脳内に進入した『異常プリオン蛋白質』は、
『正常プリオン蛋白質』と結合し、結合した『正常プリオン蛋白質』を
『異常プリオン蛋白質』に変換してしまうのです。
この変換が、繰り返され、脳内に『異常プリオン蛋白質』が蓄積し、
発病に至ります。
すなわち、
『正常プリオン蛋白質』+『異常プリオン蛋白質』=『異常プリオン蛋白質』


ヒトも『正常プリオン蛋白質』をふつうに持っています。
動物の種を越えて、似通っています(高い相同性)。
似通っているがゆえに、
BSEをきたした牛の『異常プリオン蛋白質』が、
ヒトに伝達され、
同じ病気の範疇の『変異型クロイツフェルト・ヤコブ病』を
ヒトが発症することになります。
不思議なことに、BSEの牛から感染(伝達)するのは、
牛同士や、ヒトの他に、マウス、ラット、
ネコ、サル、ヤギ、羊などがありますが、
イヌやハムスターには、感染(伝達)しません。


では、BSE対策のポイントはどこか。
①BSE牛⇒牛 の感染を防ぐ
BSE牛から作られた汚染骨肉粉を用いない。
すなわち骨肉粉の慎重な取り扱い

②BSE牛⇒ヒト の感染を防ぐ
BSE牛からの食材を食べない。
とくに特定危険部位
(脳、脊髄、眼、小腸の末端部位、扁桃など)は、食べない。

③感染したヒト⇒ヒト の感染を防ぐ
(BSE牛から感染したヒトを、
変異型クロイツフェルト・ヤコブ病と言います。
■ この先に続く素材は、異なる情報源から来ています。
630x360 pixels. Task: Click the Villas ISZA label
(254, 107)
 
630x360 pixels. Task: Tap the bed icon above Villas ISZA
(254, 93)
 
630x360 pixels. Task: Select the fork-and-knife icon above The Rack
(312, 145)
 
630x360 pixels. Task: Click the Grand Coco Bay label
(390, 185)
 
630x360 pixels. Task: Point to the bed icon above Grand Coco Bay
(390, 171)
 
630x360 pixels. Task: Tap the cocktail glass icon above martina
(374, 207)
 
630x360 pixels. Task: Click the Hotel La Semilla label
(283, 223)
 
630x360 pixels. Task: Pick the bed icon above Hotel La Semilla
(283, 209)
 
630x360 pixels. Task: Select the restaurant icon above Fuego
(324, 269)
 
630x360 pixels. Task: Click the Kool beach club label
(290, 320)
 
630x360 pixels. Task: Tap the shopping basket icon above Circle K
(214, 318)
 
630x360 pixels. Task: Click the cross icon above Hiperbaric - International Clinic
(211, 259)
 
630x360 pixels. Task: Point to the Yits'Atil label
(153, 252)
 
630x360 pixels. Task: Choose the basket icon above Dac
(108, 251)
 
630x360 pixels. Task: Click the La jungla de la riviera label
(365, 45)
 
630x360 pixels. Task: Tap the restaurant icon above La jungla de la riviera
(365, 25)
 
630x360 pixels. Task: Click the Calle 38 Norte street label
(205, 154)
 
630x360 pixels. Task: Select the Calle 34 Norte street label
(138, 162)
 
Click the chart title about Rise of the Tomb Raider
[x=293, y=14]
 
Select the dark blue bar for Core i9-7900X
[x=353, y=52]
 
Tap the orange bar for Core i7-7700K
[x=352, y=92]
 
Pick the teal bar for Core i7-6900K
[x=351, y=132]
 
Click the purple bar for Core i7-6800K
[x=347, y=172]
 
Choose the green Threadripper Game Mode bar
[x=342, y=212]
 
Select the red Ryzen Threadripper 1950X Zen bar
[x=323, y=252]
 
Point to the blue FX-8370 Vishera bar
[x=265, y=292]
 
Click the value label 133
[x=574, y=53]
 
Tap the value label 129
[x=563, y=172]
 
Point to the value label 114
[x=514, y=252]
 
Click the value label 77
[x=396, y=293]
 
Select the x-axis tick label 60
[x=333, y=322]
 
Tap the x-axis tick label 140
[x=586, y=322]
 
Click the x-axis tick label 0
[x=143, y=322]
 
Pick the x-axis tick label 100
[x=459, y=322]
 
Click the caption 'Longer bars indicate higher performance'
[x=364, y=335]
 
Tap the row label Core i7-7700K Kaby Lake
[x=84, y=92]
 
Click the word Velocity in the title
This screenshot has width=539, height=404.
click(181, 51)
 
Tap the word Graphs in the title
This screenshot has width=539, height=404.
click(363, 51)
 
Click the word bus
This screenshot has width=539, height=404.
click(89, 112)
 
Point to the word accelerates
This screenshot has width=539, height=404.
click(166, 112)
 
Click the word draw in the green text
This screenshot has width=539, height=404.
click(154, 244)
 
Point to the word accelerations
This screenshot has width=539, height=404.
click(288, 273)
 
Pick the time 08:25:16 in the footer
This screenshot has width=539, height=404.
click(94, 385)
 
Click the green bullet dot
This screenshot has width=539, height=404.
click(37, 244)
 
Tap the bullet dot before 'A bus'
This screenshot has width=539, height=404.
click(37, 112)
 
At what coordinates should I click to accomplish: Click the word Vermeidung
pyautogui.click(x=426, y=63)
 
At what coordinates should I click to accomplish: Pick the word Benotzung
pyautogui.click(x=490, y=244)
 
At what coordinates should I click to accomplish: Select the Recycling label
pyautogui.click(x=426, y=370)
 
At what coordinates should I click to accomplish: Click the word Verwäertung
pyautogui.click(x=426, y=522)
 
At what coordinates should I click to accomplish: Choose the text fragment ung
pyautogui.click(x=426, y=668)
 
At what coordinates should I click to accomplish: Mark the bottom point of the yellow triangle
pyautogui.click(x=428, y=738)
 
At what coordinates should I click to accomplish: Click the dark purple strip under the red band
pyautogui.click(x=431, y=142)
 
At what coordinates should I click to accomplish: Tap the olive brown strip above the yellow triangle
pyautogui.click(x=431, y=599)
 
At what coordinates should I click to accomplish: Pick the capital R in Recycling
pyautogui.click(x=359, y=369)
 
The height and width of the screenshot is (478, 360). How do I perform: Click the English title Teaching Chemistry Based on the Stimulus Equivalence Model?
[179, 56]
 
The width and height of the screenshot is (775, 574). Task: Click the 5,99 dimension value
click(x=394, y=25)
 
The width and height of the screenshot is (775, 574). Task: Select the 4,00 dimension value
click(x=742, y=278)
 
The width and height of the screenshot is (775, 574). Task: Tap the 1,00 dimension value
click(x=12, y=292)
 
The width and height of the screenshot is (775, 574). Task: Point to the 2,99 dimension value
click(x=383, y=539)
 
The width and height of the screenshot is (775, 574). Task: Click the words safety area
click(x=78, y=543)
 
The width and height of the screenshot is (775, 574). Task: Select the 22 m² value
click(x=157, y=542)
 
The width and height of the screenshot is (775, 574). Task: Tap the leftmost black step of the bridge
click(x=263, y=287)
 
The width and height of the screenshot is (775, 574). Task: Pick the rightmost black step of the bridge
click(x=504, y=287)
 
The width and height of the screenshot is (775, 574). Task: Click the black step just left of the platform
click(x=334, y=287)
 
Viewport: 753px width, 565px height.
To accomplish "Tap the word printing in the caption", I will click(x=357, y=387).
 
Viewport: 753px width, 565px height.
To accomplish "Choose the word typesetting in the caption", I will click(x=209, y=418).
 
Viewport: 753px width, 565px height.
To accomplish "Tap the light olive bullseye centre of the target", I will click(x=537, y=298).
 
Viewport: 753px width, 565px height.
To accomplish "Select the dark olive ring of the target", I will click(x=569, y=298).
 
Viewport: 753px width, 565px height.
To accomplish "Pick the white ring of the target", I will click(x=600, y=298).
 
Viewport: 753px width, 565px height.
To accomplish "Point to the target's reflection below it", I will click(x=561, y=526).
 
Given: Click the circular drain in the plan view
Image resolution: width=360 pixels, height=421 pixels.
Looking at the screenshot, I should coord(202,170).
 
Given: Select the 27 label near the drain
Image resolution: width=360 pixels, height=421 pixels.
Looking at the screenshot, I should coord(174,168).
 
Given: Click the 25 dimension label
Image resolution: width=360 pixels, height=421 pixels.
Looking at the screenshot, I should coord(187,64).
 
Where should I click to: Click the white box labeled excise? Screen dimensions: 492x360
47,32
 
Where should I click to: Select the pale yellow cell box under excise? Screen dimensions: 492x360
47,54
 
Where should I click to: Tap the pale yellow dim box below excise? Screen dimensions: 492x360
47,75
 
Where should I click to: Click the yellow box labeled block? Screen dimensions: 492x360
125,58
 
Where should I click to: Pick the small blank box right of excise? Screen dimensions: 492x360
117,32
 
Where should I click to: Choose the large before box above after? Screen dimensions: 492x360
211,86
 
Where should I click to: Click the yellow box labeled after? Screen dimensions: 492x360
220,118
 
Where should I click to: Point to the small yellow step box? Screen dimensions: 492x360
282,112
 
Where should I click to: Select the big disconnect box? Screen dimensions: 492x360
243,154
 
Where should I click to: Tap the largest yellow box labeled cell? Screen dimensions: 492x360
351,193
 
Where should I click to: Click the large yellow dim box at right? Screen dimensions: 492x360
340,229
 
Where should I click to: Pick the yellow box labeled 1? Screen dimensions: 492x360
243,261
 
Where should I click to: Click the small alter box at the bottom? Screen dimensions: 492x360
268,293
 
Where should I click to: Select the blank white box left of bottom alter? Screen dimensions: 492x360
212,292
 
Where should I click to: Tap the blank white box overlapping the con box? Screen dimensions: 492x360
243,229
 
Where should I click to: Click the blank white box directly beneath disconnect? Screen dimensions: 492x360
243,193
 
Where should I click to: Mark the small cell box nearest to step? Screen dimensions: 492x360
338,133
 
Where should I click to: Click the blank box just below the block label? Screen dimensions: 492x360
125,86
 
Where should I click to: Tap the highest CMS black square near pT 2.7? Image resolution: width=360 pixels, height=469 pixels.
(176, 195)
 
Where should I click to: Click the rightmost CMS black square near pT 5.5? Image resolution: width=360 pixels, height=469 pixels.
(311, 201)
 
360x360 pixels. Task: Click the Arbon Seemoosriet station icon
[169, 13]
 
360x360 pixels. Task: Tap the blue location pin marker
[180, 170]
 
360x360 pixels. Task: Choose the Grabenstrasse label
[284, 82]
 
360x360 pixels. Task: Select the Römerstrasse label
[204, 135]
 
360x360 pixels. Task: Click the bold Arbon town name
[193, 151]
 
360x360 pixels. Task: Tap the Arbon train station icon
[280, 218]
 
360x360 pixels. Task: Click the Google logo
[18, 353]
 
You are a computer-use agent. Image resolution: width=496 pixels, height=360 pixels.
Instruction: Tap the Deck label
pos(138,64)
)
感染したヒトからの輸血をしない。
感染したヒトに用いた医療器具は、
プリオンを不活化を十分にして用いる。

以上、

BSEのまとめでした。



②BSE牛⇒ヒトでいうと、
現在、日本の肉牛を食材にした時、
その肉牛をすべて検査に出し、
BSEでないか、チェックしていると
聞きます。
調べるからには、
肉の食材には、きちんとした
“トレーサビリィティー”の
確立が大切です。

プリオンを食べなければ、
発症しません。
食の安全をきちんと守れば、
きちんと対処できる病気なのに、
食の安全をおろそかにするヒトや国があると、
ヒトを死に至らしめる恐ろしい病気になります。

政府はそのあたりをきちんと行う、
チェックする責任があります。
治療薬がない以上、
BSEから国民を守ることができるのは、政府です。